Records section start

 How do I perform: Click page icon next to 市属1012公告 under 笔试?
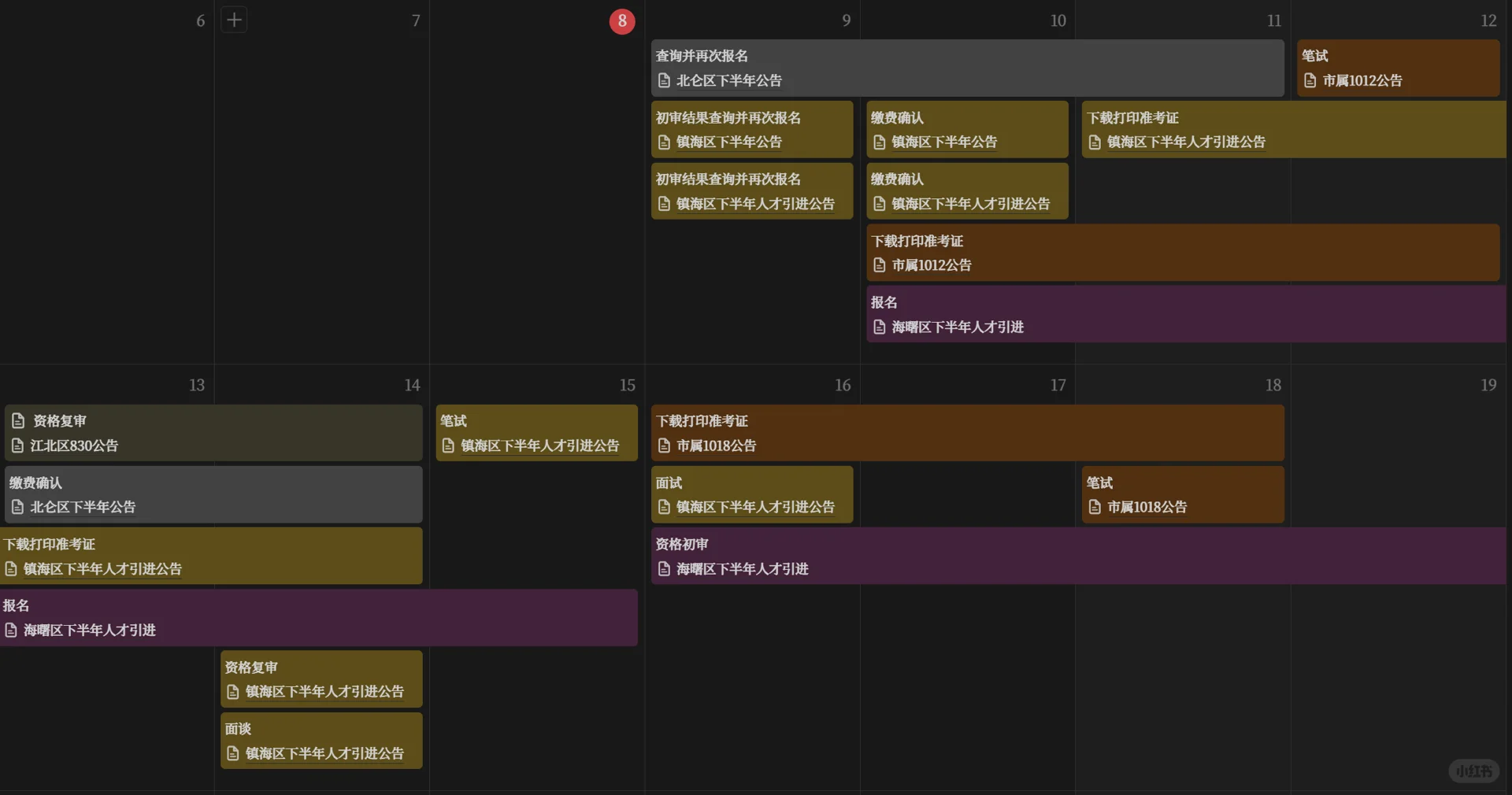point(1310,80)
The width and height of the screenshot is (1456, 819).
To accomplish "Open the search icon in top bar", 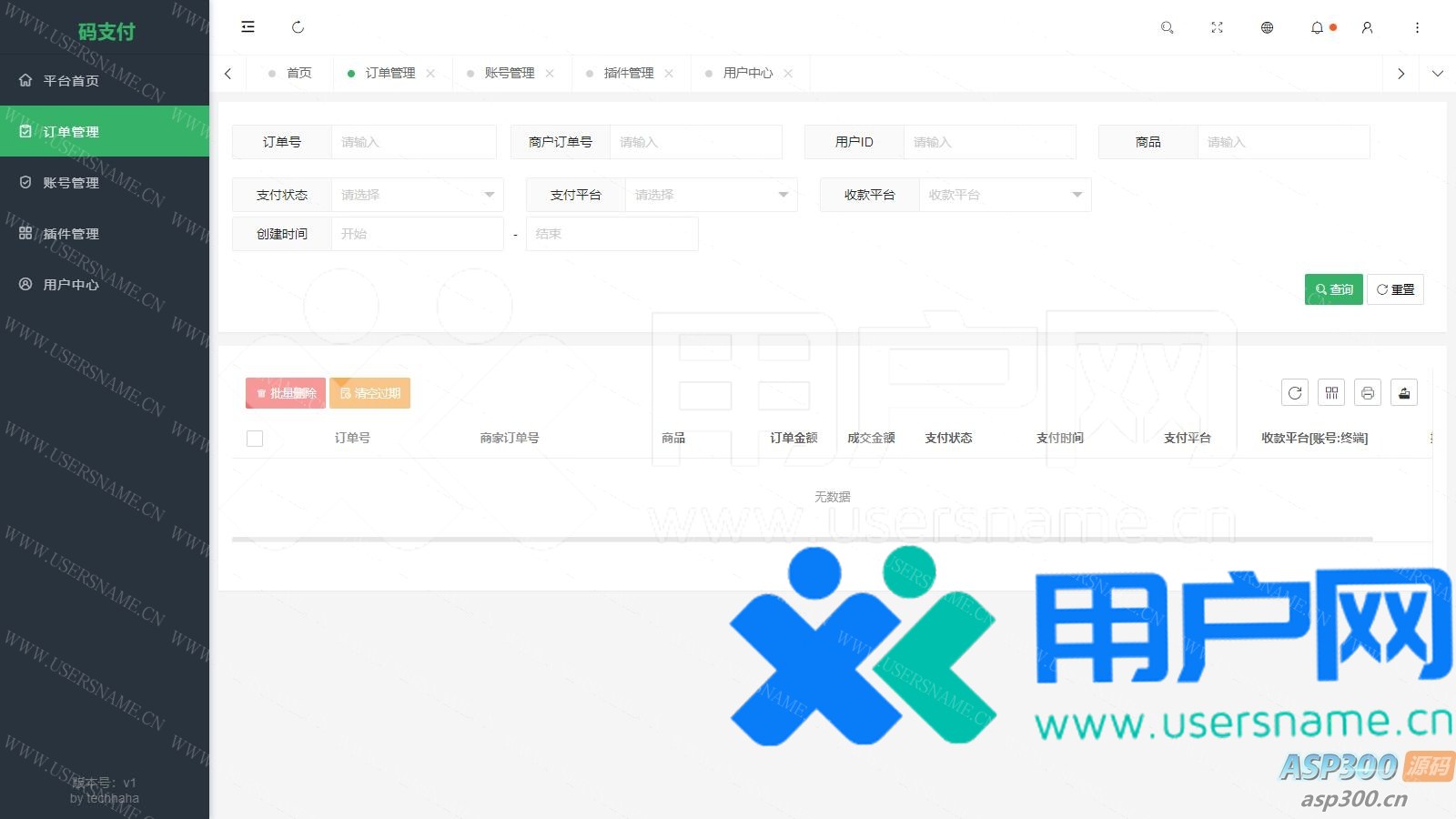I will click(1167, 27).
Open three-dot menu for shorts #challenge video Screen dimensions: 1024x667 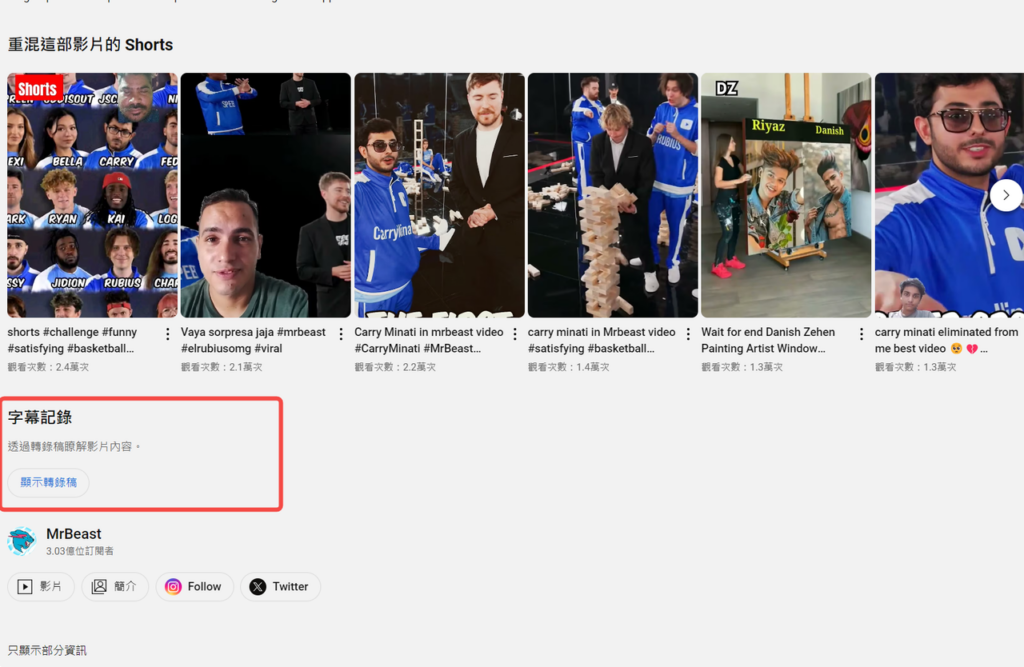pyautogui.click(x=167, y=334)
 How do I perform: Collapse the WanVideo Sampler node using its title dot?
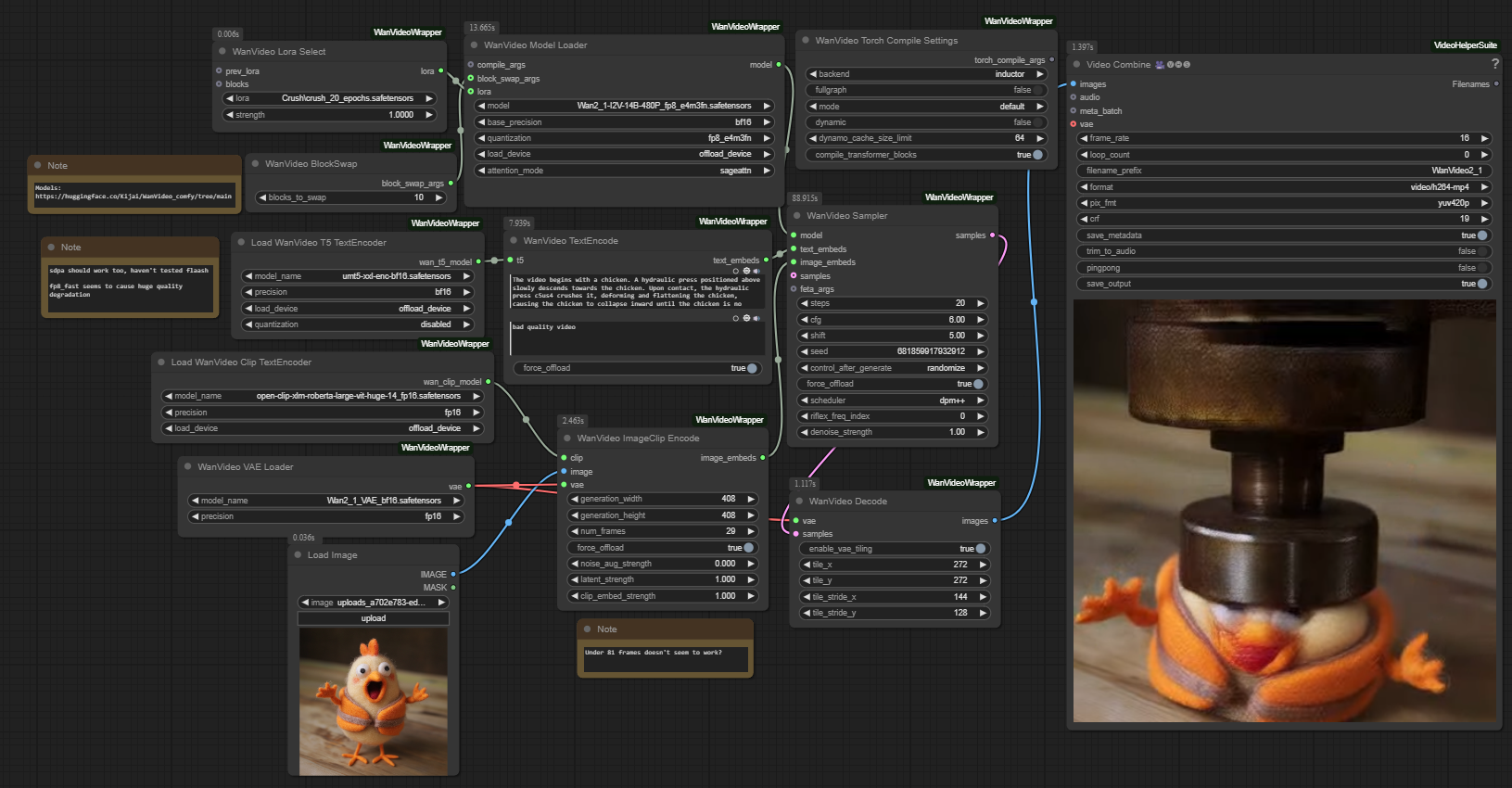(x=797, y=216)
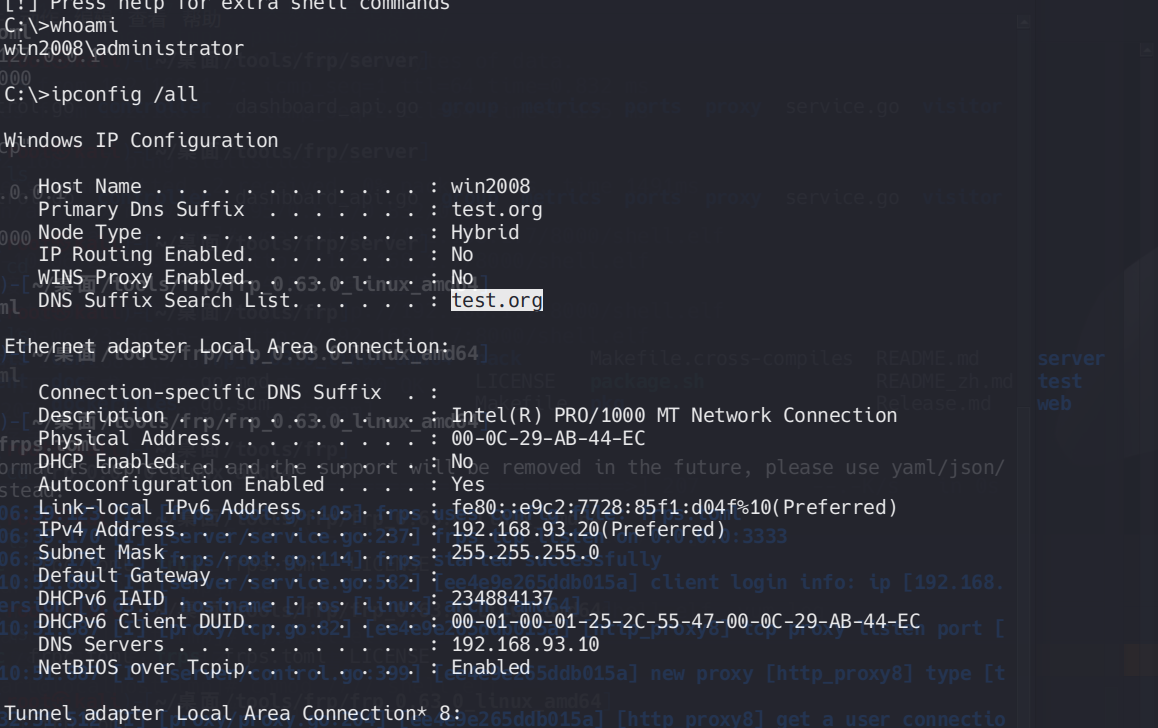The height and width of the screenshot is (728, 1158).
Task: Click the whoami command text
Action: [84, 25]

Records section end

» Aim of the task: Copy exactly, with no pictures, the lines from the line containing "How do I perform: Collapse" through the last line of the records above.

» Exercise response:
 How do I perform: Collapse the WanVideo Sampler node using its title dot?
(x=797, y=216)
The height and width of the screenshot is (728, 1158).
Task: Click the whoami command text
Action: [84, 25]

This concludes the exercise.